« Entendez la chanson des enfants
Voyez comme elle court par les champs
La fée vêtue de blanc
La fée de la misère
En se rongeant les sangs
La fée du dernier jour
La fée du pauvre hère
La fée du dernier jour. »
Lire le récit de
Harry Martinson dans
Les orties fleurissent c'est écouter le chant d'une enfance chaotique et découvrir le champ de ses émotions, entre lumière et ténèbres.
C'est appréhender une Suède pauvre, superstitieuse et rurale, la Suède du début du XXème siècle en proie à la tuberculose, la peste, au piétisme du prédicateur Waldenström et à l'exode vers la Poméranie et l'Amérique, promesses d'une vie meilleure et moins rugueuse.
C'est surtout le regard d'un enfant qui témoigne de ses expériences rudes mais formatrices pour ce petit Martin qui du jour au lendemain perd ses parents (sa mère devenue veuve l'abandonne à six ans) et se retrouve séparé de sa fratrie.
« Ensuite on les mit aux enchères, c'est-à-dire qu'ils furent confiés à ceux qui voulaient bien d'eux et qui en contrepartie, ne demandaient à la commune que l'allocation la plus faible.
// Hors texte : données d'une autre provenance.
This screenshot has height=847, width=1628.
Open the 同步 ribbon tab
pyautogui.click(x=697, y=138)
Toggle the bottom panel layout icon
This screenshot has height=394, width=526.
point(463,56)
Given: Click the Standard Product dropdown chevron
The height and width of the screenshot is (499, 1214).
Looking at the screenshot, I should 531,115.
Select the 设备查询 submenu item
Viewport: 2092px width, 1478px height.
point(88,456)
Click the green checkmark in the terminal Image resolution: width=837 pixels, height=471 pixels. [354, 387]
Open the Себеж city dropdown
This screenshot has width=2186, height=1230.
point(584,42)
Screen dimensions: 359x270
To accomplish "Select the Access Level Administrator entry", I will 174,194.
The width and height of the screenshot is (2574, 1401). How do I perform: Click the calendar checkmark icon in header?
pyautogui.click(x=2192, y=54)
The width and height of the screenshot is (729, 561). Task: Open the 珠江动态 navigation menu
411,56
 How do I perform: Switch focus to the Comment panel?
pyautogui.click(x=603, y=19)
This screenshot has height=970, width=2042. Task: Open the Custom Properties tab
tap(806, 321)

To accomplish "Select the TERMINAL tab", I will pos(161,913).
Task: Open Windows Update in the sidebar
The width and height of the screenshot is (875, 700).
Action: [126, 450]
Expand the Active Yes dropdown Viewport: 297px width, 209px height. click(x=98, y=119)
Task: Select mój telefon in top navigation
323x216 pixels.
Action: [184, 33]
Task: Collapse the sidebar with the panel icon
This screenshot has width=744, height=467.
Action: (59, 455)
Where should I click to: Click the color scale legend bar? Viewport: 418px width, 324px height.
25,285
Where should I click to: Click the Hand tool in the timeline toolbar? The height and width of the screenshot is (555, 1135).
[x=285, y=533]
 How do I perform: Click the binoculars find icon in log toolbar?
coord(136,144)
Martin fut cédé à une ferme dite Vilnäs. La commune paierait cinq couronnes par mois, et contre cette somme les gens de Vilnäs s'engageaient à le nourrir et à le vêtir, à l'élever et à lui faire fréquenter l'école, à le faire travailler et à veiller sur son destin jusqu'à la prochaine assemblée annuelle. »
C'est ainsi que Martin devenu pupille de la commune, muni du symbolique baluchon (contenant des chaussettes de laine, des sabots et un savon) commence son voyage alors que ses frères et soeurs sont envoyés dans d'autres directions.
Beaucoup de larmes, de souffrance mais l'imagination dont est dotée Martin lui permet de continuer son chemin car oui, il rêve et cela depuis toujours, il sait voir ce que les autres ne discernent pas.
Alors malgré la misère partagée, les brimades, les coups du sort, les nombreux sobriquets il avance dans cette drôle et dure vie, de ferme en ferme, et d'asile en asile en espérant un jour trouver un peu d'affection, de tendresse et de considération à défaut d'un vrai foyer.
Mais sa maison il la trouve assez vite.
Sa maison, son refuge, c'est l'école. Elève brillant, l'écriture et la lecture lui permettent de s'échapper du quotidien, il règne très tôt sur les mots.
Ses espérances: voir la Grande Suède, parcourir le vaste monde, découvrir l'Amérique et ses Peaux Rouges...
Une lecture très agréable pas du tout larmoyante, dynamique et empreinte d'humour.
L'écriture est fluide, réaliste quand
Harry Martinson nous décrit les travaux saisonniers, mais toujours poétique, il sait voir la beauté du monde, des choses qui l'entourent même quand il en dépeint ses côtés les plus laids.
Les portraits féminins et ceux des vieillards qu'il rencontre au gré de ses changements de fermes sont implacables et amusants.
Ce récit d'enfance procure un vrai moment de fraîcheur.
Ce premier tome, publié en 1935 à Stockholm, laisse Martin au seuil de l'adolescence, la suite de son parcours dans le second volet de son oeuvre autobiographique :
Il faut partir.
Ces deux ouvrages ont fait de
Harry Martinson un auteur très populaire en Suède et dans le monde mais il fut avant tout un grand poète et un autodidacte.